# First review of Dune is in



## Mon0Zer0 (Sep 3, 2021)

‘Dune’ Review: Denis Villeneuve’s Epic Spice Opera Is a Massive Disappointment
					

Hype is the mind-killer.




					www.indiewire.com
				




Not too complimentary, either. I still have hopes for it, though.


----------



## sule (Sep 3, 2021)

Dune
					

Paul Atreides, a brilliant and gifted young man born into a great destiny beyond his understanding, must travel to the most dangerous planet in the universe to ensure the future of his family and his people. As malevolent forces explode into conflict over the planet's exclusive supply of the...




					www.rottentomatoes.com
				




It seems Indiewire is more critical of the film than others, at least according to RT.


----------



## Vince W (Sep 3, 2021)

I'll wait to see it myself before reading any reviews.


----------



## J-Sun (Sep 3, 2021)

*NB*: People who don't want to read the reviews should skip my post, which is mostly a couple of quotes.

Favorite line from the original review: "the cinematic equivalent of being handed a novelty-sized check made out for six dollars".

On the other hand, I don't think this guy at RT was listening to himself: "Dune is science fiction at its best. Denis Villeneuve has created one of the best fantasy features since Peter Jackson's journey into Middle Earth."

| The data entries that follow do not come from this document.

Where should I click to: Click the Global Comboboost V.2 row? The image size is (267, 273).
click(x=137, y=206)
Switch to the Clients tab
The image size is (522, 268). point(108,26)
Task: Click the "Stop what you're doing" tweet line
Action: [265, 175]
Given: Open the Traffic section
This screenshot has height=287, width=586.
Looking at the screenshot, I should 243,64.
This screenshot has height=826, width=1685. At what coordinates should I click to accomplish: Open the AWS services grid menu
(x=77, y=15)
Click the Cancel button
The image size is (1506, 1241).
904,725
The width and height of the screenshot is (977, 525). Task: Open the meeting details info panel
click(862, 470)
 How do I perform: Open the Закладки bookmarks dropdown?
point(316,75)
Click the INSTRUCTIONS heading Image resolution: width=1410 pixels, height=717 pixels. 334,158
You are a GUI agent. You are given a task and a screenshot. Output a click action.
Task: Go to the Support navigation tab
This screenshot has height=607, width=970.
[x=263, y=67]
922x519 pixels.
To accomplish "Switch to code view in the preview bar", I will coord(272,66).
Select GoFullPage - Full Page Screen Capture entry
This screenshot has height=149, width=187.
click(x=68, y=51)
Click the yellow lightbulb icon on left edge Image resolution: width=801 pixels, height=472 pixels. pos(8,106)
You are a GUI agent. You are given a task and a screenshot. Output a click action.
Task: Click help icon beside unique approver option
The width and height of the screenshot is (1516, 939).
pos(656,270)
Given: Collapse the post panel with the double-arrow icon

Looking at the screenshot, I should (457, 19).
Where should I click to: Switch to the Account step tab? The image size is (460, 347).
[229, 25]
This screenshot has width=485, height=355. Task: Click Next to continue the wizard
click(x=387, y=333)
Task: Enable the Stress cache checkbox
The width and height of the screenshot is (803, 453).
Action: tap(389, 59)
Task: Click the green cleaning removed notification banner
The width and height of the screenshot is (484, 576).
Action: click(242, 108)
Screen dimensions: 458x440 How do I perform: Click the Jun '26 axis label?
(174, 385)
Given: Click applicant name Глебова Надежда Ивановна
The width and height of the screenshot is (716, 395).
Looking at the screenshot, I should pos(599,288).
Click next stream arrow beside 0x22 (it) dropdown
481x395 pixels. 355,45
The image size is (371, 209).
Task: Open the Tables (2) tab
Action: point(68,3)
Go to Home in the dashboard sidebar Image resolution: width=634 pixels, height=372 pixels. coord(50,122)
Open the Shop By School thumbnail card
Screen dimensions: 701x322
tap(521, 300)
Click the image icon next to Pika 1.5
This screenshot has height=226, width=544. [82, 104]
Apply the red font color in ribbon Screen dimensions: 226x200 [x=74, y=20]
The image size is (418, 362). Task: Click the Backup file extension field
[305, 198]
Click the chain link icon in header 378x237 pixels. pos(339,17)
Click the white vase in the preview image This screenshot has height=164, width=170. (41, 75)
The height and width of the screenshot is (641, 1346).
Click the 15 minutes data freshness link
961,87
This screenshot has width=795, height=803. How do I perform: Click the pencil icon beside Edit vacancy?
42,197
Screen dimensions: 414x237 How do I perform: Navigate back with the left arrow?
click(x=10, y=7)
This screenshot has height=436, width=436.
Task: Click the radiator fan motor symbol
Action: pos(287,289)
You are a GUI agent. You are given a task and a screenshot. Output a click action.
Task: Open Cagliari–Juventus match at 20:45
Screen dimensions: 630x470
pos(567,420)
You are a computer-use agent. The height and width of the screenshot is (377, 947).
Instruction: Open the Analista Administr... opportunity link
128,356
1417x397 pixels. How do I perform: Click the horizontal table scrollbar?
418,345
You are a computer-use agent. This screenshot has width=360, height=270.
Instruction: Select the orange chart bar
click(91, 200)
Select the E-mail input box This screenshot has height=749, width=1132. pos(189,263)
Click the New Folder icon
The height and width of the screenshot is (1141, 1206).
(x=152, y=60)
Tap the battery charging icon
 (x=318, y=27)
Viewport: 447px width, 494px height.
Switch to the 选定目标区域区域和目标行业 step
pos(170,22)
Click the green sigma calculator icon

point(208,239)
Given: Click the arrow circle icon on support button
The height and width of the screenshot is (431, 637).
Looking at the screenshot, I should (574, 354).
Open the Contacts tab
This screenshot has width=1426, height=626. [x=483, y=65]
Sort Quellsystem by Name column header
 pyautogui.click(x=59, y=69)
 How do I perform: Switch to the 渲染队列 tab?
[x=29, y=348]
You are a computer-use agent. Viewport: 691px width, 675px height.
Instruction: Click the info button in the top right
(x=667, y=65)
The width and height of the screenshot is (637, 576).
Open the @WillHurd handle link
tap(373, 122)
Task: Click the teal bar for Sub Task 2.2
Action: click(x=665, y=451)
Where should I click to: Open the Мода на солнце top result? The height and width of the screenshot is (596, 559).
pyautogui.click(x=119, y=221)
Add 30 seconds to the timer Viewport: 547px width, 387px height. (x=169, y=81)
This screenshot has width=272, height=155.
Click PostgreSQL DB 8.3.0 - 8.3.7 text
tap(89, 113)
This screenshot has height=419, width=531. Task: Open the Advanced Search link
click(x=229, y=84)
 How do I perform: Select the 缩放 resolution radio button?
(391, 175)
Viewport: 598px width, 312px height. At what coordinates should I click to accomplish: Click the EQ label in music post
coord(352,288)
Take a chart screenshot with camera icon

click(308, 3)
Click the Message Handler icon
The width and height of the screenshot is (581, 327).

The theory of relativity is science at its best. Einstein has created one of the best magic spells since Newton's journey into alchemy.


----------



## hitmouse (Sep 3, 2021)

The Guardian loves it.


----------



## BAYLOR (Sep 3, 2021)

I make it a point to ignore the critics


----------



## Rodders (Sep 4, 2021)

I sometimes get the impression that critics cannot possible enjoy the movies they watch as they're so busy looking for things to pick up, they don't look for things to enjoy. Their words are tosh and i still very much looking forward to this.


----------



## BAYLOR (Sep 4, 2021)

Rodders said:


> I sometimes get the impression that critics cannot possible enjoy the movies they watch as they're so busy looking for things to pick up, they don't look for things to enjoy. Their words are tosh and i still very much looking forward to this.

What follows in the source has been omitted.